Decisão paraguaia de não vender energia é positiva, diz Marco Aurélio Garcia

Para assessor da Presidência, medida contribuiria para o desenvolvimento energético do país, hoje deficiente

São Paulo – O assessor especial da Presidência da República para assuntos internacionais, Marco Aurélio Garcia, afirmou ontem (10) que apoia a decisão do Paraguai de não vender mais sua energia excedente ao Brasil. Para ele, o tom incisivo do atual presidente Frederico Franco quando afirmou há dois dias que não iria mais “ceder” energia para o Brasil, no caso da hidrelétrica de Itaipu, e para a Argentina, no caso de Yaciretá, “foi para consumo interno”.

“As autoridades paraguaias andaram dizendo que não vão mais precisar vender a energia para nós, que irão consumir tudo. Estamos felizes com isso, sempre defendemos que fosse feito, tomando iniciativas concretas. Com recursos nossos e do Mercosul, o Paraguai está construindo uma linha de transmissão de Itaipu até Assunção, para transformar a capital paraguaia em um grande  centro industrial”, afirmou o assessor, durante palestra na Faculdade Getúlio Vargas, em São Paulo. O Paraguai ainda não tem capacidade para utilizar todo o potencial energético a que tem direito na hidrelétrica binacional e, por contrato, vende o excedente para o Brasil.  

“Passamos todo o tempo, desde o governo Lula, estimulando investimentos industriais no Paraguai, que por si só já consumirão muita energia. Só podemos estar saudando qualquer iniciativa de industrialização do Paraguai. Acho que há muito jogo de cena e desinformação nessa história, não tem nenhum problema”, esclareceu o político.

Garcia também falou que, após a próxima eleição presidencial paraguaia, marcada para o próximo ano, o país vizinho poderá ser naturalmente reintegrado ao bloco. O assessor foi acusado pela imprensa paraguaia de impor novas condições ao Paraguai para que este fosse reabilitado ao Mercosul.
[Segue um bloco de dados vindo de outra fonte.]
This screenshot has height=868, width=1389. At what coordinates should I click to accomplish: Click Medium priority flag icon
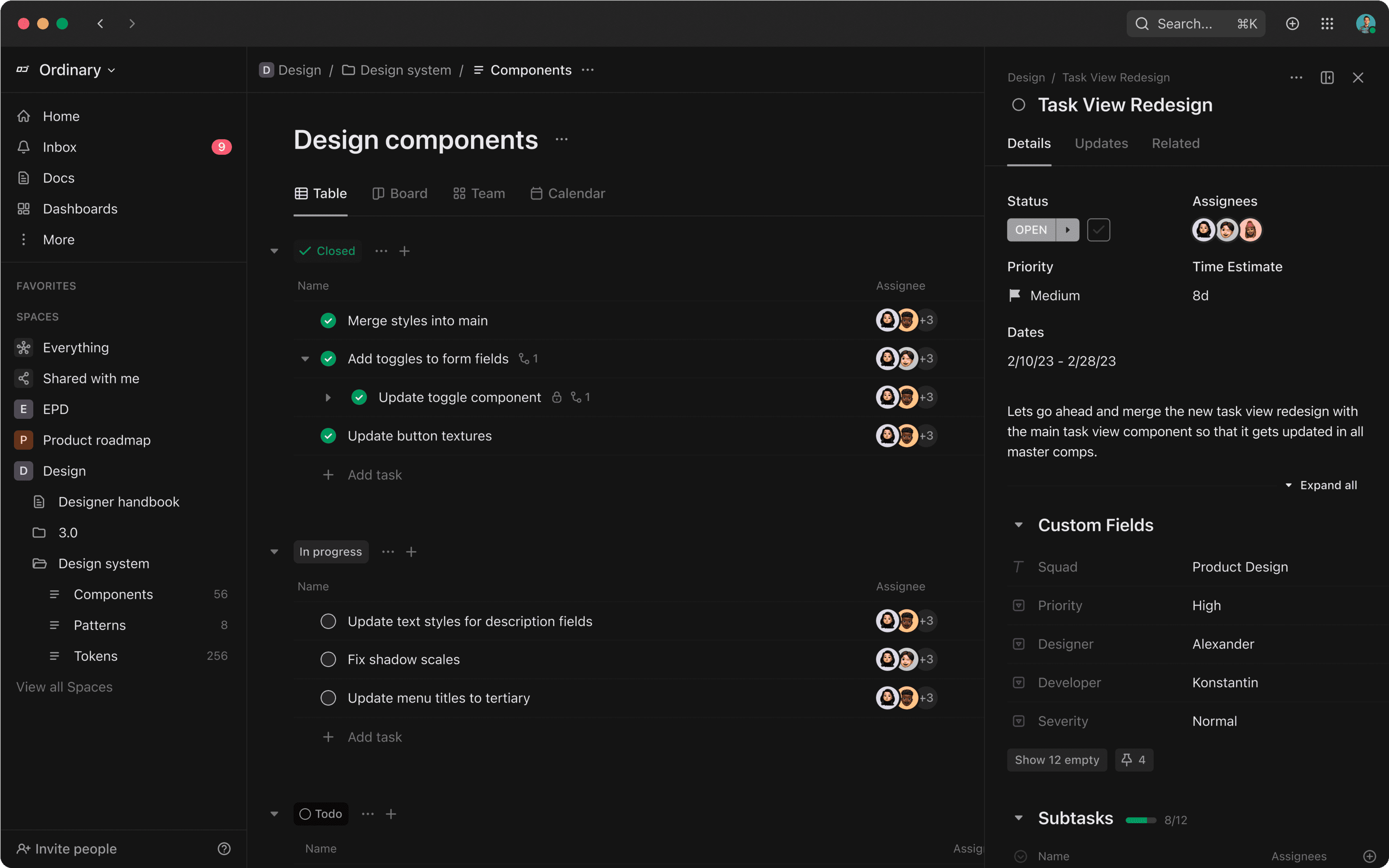[1014, 295]
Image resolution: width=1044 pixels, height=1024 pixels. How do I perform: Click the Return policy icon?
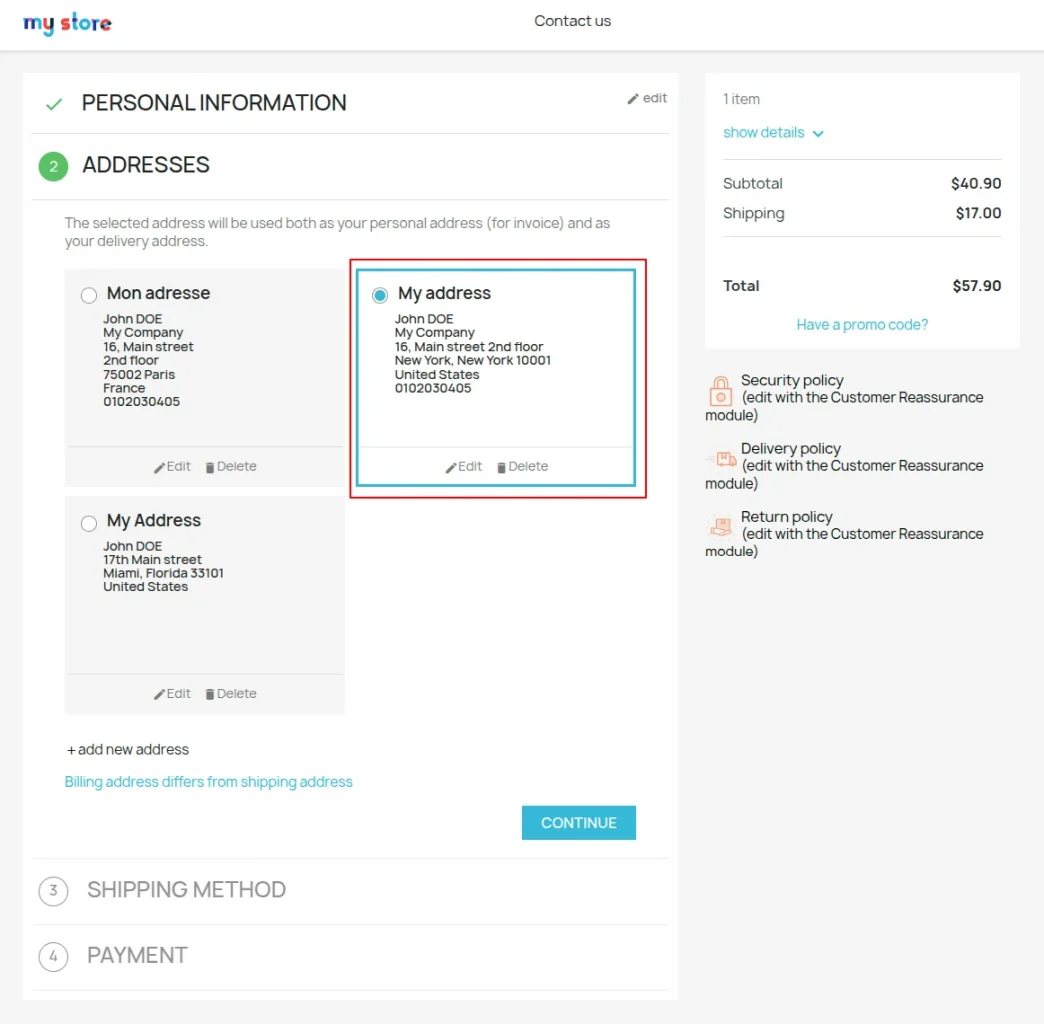(x=721, y=526)
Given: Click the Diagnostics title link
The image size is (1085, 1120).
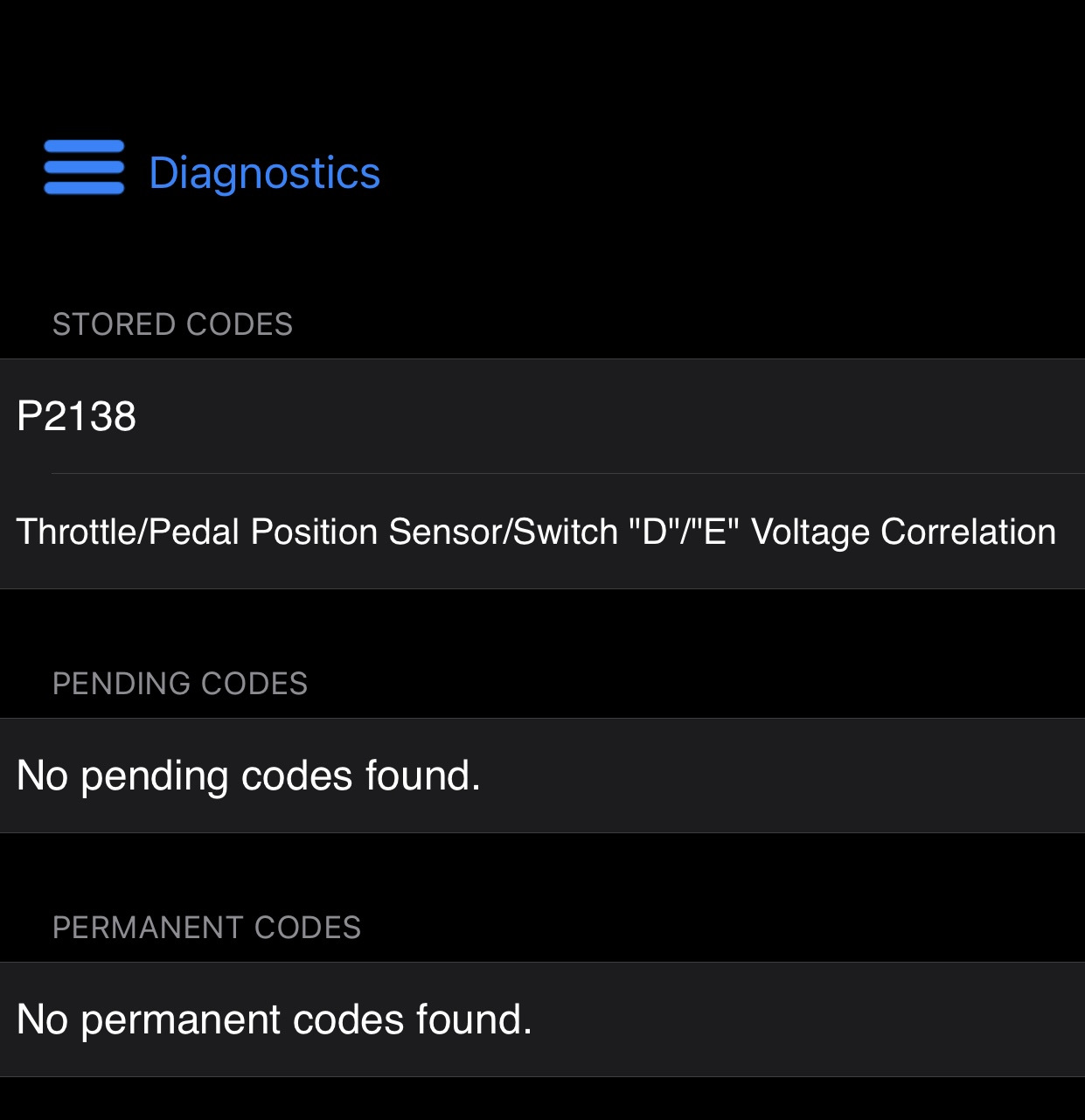Looking at the screenshot, I should [264, 172].
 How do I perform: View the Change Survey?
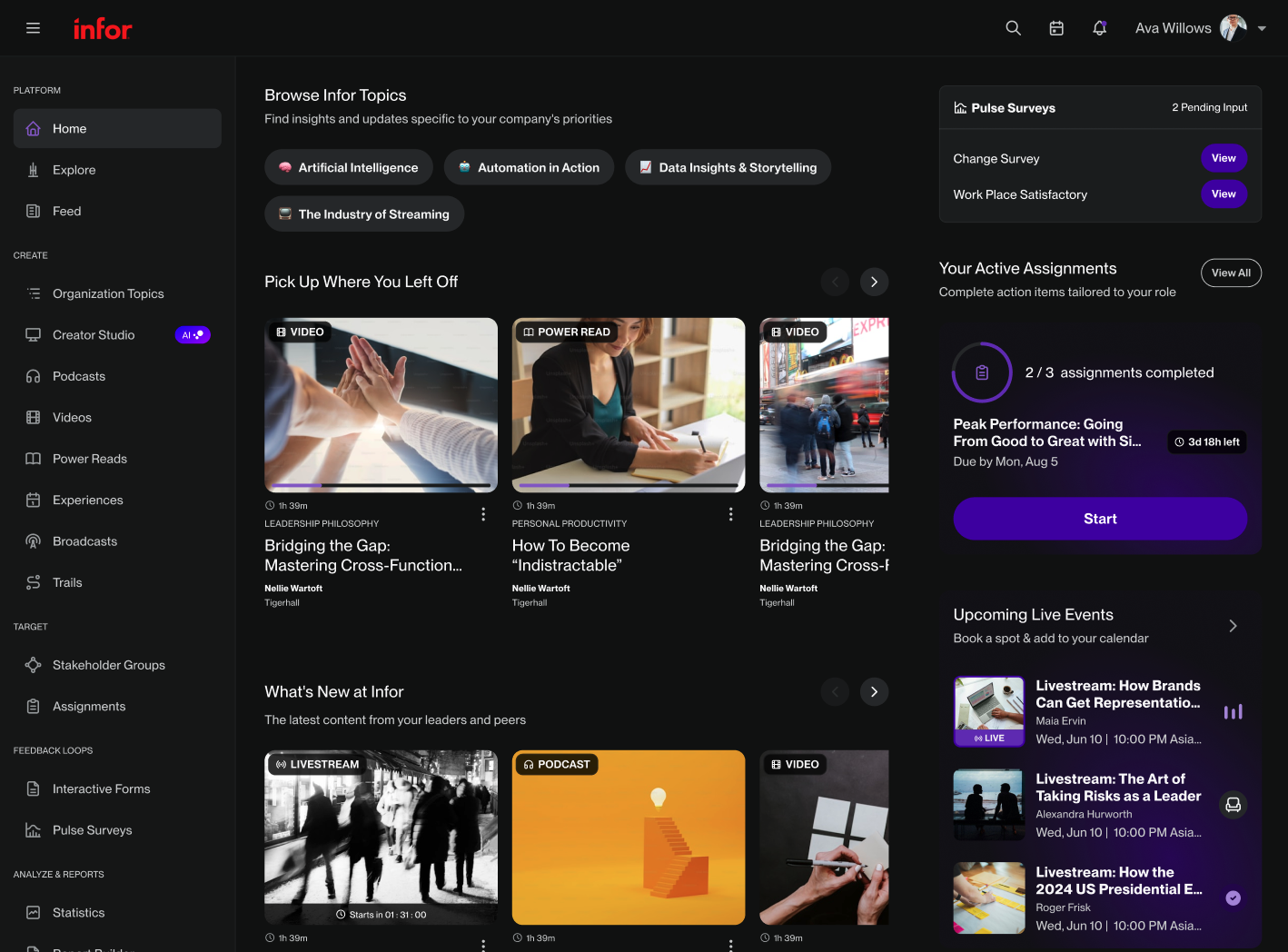(x=1223, y=158)
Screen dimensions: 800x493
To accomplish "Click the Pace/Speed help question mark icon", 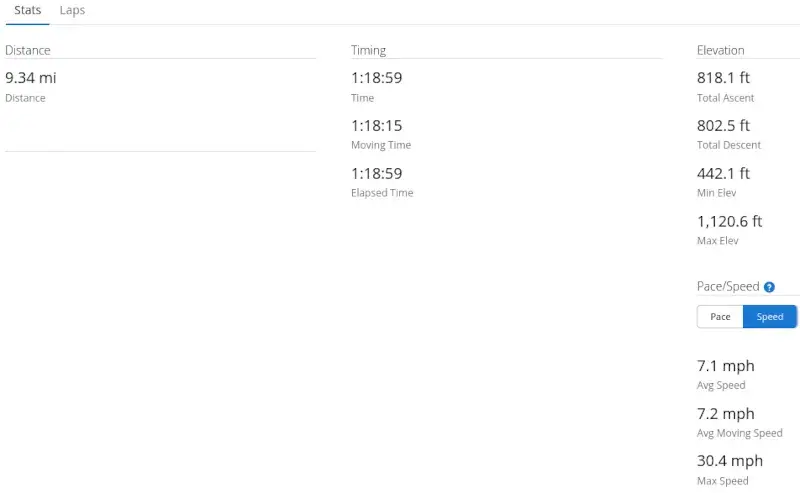I will click(769, 287).
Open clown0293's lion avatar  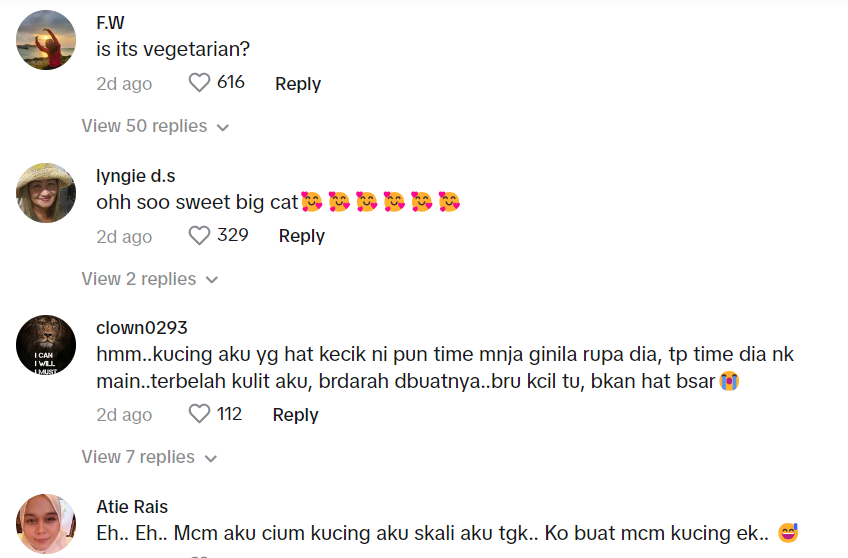pos(47,345)
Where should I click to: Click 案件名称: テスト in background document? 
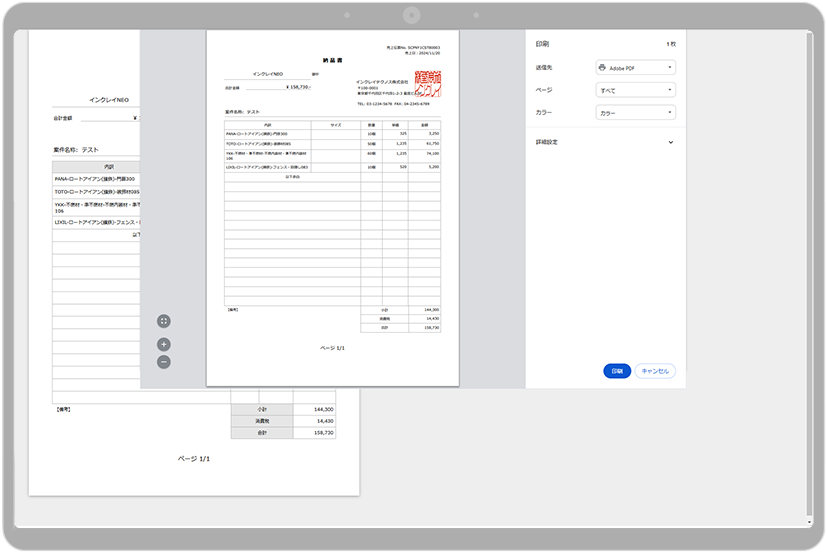coord(76,149)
No entanto, o país terá de aceitar a inclusão da Venezuela como novo membro pleno. “A oposição ao ingresso da Venezuela é inacreditável. Se fossemos seguir o que os paraguaios pedem à risca, não poderíamos tomar nenhuma decisão até a volta deles. E se, nesse período, o acordo com a União Europeia finalmente progredir? E se a China propuser um acordo comercial com o bloco, não iremos aceitar?”, perguntou.

Garcia lembrou que o Brasil fez um acordo em 2009 (aprovado em 2011) em que o país triplicou o valor pago pela energia elétrica ao Paraguai, dizendo que essa decisão teve alto custo político ao governo na época. “O que mais eles querem?”, desabafou.

No entanto, ao ser lembrado que o chanceler paraguaio José Félix Estigarribia falou nesta sexta-feira que este valor seria insuficiente e precisaria ser renegociado, Garcia excluiu qualquer possibilidade de se sentar à mesa novamente com os paraguaios. “Isso não estará em consideração. Fizemos uma negociação muito importante que sofreu restrições no Brasil. A triplicação do recurso está em vigor há poucos meses”, contou.

Saída do Mercosul

Garcia também afirmou não acreditar na saída do Paraguai do bloco, que tem sido apoiada por parte do Congresso paraguaio, nem de no futuro assinar um TLC (tratado de livre comércio) com outro país fora do Mercosul, o que inviabilizaria seu retorno. “Seria contrário aos interesses dos paraguaios. As pessoas não podem cair nessa miragem que os TLCs vão resolver os problemas que o Mercosul resolve pra eles hoje. Mas é um pais soberano que pode tomar essa decisão. É  um problema deles e o próprio chanceler não compartilha desse ponto de vista”, disse o assessor.

Fernando Lugo

Garcia também deu sua versão sobre as razões que provocaram o impeachment do ex-presidente Fernando Lugo em junho, e que causou toda a crise diplomática do Paraguai em relação aos seus vizinhos. Além de criticar o processo que resultou na queda de Lugo, o qual classificou como uma “ruptura democrática”, ele também culpou a falta de apoio político e popular do ex-presidente com fatores significativos.

“Tivemos um outsider [Lugo] que ganhou a eleição presidencial fora do esquema tradicional, em um sistema ainda muito marcado pela ditadura de Alfredo Stroessner (1954-1989). Esse outsider não fez nenhuma negociação política no estilo Brasil, Argentina, Uruguai e Chile, e nem fez tampouco um movimento da sociedade como uma espécie de refundação institucional. E se enfraqueceu”, explicou.